源泉掛け流しの湯の種類は3つ。アトピーなど皮膚病に効くし、傷を治癒するとも言われる白濁した硫黄泉。総ヒバ造りの広い大浴場や露天風呂、貸切家族風呂があります。どれもが加温も加泉もしていない高濃度の湯で効果が高く、また秘湯ムード満点の癒される湯なのです。炭酸水素塩泉は肌がつるつるになる美人美肌の湯と言われ、透明な塩化物泉は造血作用を活発にす薬湯だと言われています。これほど効能のある温泉、いろいろ入りたくなりますよね。この温泉に泊まれば、滞在中にすべて体験が可能なのです。
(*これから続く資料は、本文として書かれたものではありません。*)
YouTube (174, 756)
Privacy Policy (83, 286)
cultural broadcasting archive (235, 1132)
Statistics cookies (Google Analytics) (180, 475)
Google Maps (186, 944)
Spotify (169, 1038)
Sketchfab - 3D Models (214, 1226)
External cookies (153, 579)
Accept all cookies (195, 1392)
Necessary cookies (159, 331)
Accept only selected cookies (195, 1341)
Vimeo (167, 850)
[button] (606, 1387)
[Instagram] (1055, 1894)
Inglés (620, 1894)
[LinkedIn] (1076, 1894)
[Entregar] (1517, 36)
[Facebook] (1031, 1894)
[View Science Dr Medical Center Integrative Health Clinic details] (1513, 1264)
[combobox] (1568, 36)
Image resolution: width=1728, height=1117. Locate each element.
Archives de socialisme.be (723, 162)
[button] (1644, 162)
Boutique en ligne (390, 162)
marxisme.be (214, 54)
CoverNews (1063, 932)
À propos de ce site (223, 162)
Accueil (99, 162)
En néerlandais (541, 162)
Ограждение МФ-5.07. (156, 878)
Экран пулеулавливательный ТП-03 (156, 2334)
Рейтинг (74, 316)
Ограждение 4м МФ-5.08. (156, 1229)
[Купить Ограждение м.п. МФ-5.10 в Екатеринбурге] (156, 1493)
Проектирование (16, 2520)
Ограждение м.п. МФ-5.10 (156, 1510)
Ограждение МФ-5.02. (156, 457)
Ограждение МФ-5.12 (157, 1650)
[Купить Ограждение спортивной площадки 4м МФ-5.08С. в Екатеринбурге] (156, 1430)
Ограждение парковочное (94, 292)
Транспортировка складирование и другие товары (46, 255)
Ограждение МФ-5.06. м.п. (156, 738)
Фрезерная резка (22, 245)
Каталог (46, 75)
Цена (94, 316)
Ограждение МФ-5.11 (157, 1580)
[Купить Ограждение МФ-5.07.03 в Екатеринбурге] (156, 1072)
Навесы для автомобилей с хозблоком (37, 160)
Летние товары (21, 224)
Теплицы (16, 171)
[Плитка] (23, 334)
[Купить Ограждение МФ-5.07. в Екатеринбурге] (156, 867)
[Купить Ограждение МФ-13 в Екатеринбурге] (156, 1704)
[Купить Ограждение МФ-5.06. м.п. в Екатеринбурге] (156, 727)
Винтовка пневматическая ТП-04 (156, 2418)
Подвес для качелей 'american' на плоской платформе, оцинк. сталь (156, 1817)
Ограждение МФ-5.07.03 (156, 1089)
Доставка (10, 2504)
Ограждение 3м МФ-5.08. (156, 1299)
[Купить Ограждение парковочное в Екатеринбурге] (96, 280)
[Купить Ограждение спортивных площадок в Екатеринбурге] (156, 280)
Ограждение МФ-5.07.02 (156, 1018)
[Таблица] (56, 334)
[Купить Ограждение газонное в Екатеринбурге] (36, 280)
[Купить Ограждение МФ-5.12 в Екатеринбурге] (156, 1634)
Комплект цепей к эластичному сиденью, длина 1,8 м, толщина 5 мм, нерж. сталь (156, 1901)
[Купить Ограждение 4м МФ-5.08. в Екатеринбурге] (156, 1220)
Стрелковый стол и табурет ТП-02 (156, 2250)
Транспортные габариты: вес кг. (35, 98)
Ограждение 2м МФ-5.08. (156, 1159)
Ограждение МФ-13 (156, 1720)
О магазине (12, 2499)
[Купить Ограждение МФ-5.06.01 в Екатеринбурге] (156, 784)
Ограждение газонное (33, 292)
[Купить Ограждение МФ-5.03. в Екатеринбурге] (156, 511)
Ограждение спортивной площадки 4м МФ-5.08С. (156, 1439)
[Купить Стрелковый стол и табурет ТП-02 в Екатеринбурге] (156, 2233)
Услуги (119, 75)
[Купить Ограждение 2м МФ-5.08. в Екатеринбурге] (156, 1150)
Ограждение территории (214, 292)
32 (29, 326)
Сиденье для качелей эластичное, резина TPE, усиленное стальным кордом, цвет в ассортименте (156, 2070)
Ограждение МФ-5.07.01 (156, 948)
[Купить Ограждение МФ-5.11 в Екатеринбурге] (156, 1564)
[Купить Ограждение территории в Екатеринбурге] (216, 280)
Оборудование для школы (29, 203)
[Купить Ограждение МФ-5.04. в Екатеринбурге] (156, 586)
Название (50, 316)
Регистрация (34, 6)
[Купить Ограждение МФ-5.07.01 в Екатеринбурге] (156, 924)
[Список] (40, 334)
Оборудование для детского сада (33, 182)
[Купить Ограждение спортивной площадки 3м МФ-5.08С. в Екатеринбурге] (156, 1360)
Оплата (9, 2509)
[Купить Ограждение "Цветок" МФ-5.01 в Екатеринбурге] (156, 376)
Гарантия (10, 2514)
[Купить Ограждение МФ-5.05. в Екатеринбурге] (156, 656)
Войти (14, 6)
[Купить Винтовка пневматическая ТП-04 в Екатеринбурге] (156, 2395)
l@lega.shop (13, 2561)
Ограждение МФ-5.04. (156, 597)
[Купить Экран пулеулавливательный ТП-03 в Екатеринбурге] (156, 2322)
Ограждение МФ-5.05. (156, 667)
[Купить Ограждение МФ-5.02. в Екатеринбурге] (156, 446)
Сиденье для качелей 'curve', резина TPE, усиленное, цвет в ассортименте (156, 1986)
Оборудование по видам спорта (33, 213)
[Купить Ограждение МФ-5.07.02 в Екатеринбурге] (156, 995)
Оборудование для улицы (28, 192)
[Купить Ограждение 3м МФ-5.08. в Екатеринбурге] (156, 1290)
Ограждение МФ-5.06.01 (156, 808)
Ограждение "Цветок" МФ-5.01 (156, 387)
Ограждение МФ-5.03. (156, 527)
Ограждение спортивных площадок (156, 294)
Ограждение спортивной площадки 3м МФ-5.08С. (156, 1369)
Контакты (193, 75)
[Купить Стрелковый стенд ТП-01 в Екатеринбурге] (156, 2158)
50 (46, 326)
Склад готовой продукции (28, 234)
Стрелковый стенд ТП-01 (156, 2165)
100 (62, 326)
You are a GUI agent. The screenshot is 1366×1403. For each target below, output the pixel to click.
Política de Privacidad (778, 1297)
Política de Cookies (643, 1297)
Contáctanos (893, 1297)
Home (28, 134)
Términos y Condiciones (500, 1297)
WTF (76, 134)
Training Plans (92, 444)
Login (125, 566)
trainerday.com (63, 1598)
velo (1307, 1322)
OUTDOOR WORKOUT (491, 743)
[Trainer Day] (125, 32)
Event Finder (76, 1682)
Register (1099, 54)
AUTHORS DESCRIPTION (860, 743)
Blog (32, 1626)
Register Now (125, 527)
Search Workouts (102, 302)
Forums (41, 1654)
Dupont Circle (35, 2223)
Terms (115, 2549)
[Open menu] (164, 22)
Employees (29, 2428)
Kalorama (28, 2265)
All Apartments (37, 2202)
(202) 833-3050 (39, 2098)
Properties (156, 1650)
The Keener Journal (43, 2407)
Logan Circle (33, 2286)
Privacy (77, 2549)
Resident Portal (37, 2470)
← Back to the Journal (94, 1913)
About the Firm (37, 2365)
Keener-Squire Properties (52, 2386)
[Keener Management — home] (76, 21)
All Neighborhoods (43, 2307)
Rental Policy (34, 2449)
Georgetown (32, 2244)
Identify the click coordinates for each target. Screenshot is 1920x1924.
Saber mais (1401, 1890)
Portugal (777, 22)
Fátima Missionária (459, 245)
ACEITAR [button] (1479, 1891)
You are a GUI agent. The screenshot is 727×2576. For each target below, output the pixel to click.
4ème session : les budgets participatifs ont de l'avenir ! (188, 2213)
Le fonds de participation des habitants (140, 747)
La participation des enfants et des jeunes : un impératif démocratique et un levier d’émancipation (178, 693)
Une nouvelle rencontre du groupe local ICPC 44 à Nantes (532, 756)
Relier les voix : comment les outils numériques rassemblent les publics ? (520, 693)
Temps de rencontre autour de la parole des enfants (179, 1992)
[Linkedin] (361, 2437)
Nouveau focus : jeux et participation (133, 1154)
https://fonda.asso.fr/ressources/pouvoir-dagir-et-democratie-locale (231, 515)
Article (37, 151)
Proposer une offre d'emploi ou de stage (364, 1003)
宿に3室だけある特別室は温泉風呂付きで、それも結構大きめ。大浴場と展望露天風呂も入れるし、そのほか貸切風呂が4つも!ひとつは部屋の露天風呂とそう変わらない大きさだったのでパス。貸切で一番大きい「うるげる湯っこ」というお風呂だけ入ってみました。早めにチェックインしたので、すべて一番風呂というのも嬉しいもの。白濁した湯はトロリとして心地よく、お肌もすべすべになります。その名の通り秋田弁で「うるげる」=「ふやける」ほどいいお湯で長湯しました。屋内脱衣場がなく、露天風呂の横でササッと脱ぎ着するのも秘湯の風情かも。
旅館の建物は改築されきれいになっていますが、レトロで古い建物なので昔のムードが残され迷路みたいにわかりにくい印象です。彷徨っていると日景温泉歴史資料館があったり、図書室や卓球台、湯治客向きにコインランドリーまでありました。
室内にはあえてテレビは置かれていません。和洋室には最高級ブランドの「シモンズベッド」があって、ゆっくりと良い眠りができるのです。
食事はお食事処の個室で頂きます。温泉内の老舗料亭「割烹きらく」の料理は、有機栽培など食材にこだわったもので、郷土料理を織り交ぜた会席です。テーブルに付くと、すでに食前酒と前菜が並べられていました。椀物の牛蒡のすり流しはいい味ですが冷めていたのが残念。次に出たヒメマスとアボカドのタルタルは面白い趣向で美味しい1品。季節外れの鮎の塩焼きは今一つ惹かれませんが、秋田牛の蒸籠蒸しは柔らかい上質のお肉が最高の味わい。〆は郷土料理で本場きりたんぽ鍋でした。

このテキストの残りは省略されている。